Treatment Options for Interstitial Cystitis Symptoms
Treatment for interstitial cystitis/bladder pain syndrome (IC/BPS) should follow a stepwise approach, beginning with conservative therapies and progressing to more invasive options only when symptom control is inadequate for acceptable quality of life. 1
Understanding IC/BPS
IC/BPS is a chronic pain syndrome characterized by:
- Bladder/pelvic pain or pressure/discomfort
- Urinary frequency
- Strong urge to urinate
- Symptoms present for at least six weeks with negative urine cultures
Treatment Algorithm
First-Line: Behavioral/Non-Pharmacologic Treatments
Patient Education
- Explain IC/BPS as a chronic condition with symptom fluctuations
- Discuss that multiple treatment trials may be necessary
- Set realistic expectations about symptom management 1
Self-Care Practices and Behavioral Modifications
- Dietary modifications:
- Elimination diet to identify trigger foods
- Common bladder irritants to avoid: coffee, citrus products, spicy foods
- Fluid management:
- Adjust concentration/volume of urine through fluid restriction or hydration
- Pain management techniques:
- Application of heat or cold over bladder/perineum
- Meditation and imagery for flare management
- Pelvic floor muscle relaxation
- Bladder training with urge suppression 1
- Dietary modifications:
Stress Management
- Implement coping techniques for stress-induced symptom exacerbations
- Consider psychological support for effective coping 1
Over-the-counter products (limited evidence but may help individual patients)
- Nutraceuticals
- Calcium glycerophosphates
- Phenazopyridine (urinary analgesic) 1
Second-Line: Oral Medications
Oral medications (in alphabetical order, no hierarchy implied):
Amitriptyline (Evidence Strength: Grade B)
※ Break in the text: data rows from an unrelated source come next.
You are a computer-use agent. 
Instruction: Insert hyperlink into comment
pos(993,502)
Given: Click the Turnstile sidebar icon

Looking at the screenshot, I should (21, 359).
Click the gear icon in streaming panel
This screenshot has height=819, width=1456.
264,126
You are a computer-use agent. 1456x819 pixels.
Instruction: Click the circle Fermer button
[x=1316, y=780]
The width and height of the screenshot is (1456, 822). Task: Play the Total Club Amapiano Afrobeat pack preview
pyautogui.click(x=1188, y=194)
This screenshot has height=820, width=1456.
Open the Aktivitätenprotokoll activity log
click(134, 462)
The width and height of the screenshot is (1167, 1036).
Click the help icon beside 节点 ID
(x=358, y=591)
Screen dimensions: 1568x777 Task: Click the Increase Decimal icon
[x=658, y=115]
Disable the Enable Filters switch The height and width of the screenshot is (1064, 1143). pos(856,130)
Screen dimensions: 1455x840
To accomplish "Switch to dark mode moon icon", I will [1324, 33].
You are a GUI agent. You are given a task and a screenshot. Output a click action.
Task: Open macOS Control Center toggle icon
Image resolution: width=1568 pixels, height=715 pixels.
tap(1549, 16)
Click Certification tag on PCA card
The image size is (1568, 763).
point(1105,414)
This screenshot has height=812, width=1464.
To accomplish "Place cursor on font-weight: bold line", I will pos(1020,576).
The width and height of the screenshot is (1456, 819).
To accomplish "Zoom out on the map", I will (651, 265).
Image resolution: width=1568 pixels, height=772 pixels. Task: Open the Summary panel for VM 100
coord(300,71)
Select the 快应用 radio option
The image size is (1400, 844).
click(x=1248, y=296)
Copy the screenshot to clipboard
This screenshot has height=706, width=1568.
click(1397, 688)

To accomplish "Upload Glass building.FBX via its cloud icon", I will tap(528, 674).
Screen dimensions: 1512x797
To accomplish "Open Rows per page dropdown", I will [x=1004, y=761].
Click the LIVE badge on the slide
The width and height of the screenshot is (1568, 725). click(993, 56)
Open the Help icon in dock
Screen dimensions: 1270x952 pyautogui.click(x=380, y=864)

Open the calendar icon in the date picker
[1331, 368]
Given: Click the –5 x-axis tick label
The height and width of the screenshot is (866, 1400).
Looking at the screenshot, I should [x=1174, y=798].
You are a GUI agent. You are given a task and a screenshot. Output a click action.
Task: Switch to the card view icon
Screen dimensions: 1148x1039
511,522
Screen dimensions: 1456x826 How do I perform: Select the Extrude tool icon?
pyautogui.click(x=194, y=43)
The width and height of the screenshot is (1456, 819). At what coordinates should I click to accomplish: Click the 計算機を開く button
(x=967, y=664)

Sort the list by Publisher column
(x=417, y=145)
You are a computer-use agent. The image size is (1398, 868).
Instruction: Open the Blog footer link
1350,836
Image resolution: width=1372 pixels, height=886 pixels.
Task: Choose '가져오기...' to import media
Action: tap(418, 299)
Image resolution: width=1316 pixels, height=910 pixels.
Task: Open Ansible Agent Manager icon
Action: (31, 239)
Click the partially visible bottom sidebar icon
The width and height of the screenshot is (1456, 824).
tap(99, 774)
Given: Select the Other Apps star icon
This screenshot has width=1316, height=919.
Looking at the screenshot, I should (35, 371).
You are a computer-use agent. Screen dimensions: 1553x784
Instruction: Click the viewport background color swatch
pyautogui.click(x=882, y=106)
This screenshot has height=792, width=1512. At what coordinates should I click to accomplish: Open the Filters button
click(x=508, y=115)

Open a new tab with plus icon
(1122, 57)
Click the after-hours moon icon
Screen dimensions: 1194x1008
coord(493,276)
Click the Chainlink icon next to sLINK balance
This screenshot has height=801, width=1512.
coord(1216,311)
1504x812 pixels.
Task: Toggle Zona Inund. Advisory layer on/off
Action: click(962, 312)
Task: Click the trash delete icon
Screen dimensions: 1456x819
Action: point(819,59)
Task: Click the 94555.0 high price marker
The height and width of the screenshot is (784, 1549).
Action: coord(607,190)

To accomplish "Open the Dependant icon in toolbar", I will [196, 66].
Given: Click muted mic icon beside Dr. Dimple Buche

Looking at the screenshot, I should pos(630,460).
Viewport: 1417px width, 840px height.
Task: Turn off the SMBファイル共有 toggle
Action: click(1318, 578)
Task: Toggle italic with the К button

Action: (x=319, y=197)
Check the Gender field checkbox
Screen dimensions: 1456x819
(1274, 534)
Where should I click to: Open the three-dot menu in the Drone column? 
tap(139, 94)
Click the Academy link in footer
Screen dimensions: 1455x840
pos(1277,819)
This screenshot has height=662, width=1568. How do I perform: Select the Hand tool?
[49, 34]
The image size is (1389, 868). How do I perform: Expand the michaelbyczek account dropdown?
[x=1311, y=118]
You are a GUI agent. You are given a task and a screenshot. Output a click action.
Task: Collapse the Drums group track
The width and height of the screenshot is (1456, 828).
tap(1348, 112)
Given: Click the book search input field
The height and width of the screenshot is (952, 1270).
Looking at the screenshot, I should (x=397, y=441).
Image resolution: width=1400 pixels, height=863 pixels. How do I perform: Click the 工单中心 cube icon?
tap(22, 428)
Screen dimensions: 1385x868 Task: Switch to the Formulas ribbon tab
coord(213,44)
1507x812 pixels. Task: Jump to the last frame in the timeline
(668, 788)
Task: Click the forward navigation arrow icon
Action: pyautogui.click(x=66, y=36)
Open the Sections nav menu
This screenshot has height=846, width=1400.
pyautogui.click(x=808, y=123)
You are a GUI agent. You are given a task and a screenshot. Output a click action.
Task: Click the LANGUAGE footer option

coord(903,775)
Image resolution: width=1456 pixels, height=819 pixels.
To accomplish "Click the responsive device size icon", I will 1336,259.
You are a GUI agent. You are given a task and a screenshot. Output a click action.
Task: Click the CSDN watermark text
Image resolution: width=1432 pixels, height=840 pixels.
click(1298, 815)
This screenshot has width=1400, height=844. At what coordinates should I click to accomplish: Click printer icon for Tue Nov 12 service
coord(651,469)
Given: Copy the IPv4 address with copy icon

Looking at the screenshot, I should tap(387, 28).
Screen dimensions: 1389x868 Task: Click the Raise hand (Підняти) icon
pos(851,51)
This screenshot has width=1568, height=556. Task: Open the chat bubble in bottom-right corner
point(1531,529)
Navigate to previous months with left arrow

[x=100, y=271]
- Begin at low doses (10 mg)
- Titrate gradually to 75-100 mg if tolerated
- Common side effects: sedation, drowsiness, nausea 1
Cimetidine (Evidence Strength: Grade B)
- Has shown clinically significant improvement in IC/BPS symptoms, pain, and nocturia
- Minimal reported adverse events 1
Hydroxyzine (Evidence Strength: Grade C)
- May be more effective in patients with systemic allergies
- Common side effects: short-term sedation, weakness 1
Pentosan polysulfate (PPS) (Evidence Strength: Grade B)
- Only FDA-approved oral agent for IC/BPS
- Important warning: Patients should be counseled on potential risk for macular damage and vision-related injuries 1
Second-Line: Intravesical Treatments
Dimethyl sulfoxide (DMSO) (Evidence Strength: Grade B)
- Administration: 50 mL instilled directly into bladder via catheter
- Allow to remain for 15 minutes then expel by spontaneous voiding
- Treatment repeated every two weeks until maximum relief obtained
- Side effects: garlic-like taste/odor lasting up to 72 hours, potential discomfort during administration 2
Heparin (Evidence Strength: Grade C)
- Intravesical administration
Lidocaine (Evidence Strength: Grade B)
- Intravesical administration for pain relief 1
Third-Line: Procedures
For patients with Hunner's lesions:
- Fulguration (with laser or electrocautery) and/or injection of triamcinolone should be performed 1
Fourth-Line: Neurostimulation
- Trial of neurostimulation may be performed in refractory cases 1
Advanced Options: Major Surgery
- Surgical treatments (other than fulguration of Hunner's lesions) should only be considered after all other treatment alternatives have been exhausted
- Only appropriate when an end-stage small, fibrotic bladder has been confirmed and quality of life suggests a positive risk-benefit ratio 1
Multimodal Pain Management
- Pharmacological approaches combined with stress management and manual therapy
- Non-opioid alternatives should be used preferentially
- Judicious use of chronic opioids only after informed shared decision-making 1
Important Considerations
Treatment Efficacy Assessment
- Periodically reassess efficacy of treatments
- Discontinue ineffective treatments 1
Individualized Approach
- The 2022 AUA Guideline emphasizes that IC/BPS treatment should be based on the unique characteristics of each patient 1
Common Pitfalls to Avoid
- Relying solely on pain management without addressing underlying bladder symptoms
- Continuing ineffective treatments without reassessment
- Progressing to surgical options prematurely
- Failing to recognize and treat Hunner's lesions when present
Special Considerations for Men
- IC/BPS symptoms in men may overlap with chronic prostatitis/chronic pelvic pain syndrome
- Treatment approach should include established IC/BPS therapies as well as therapies specific to CP/CPPS when appropriate 1
Remember that IC/BPS is a heterogeneous clinical syndrome, and except for patients with Hunner lesions, initial treatment should typically be nonsurgical 1.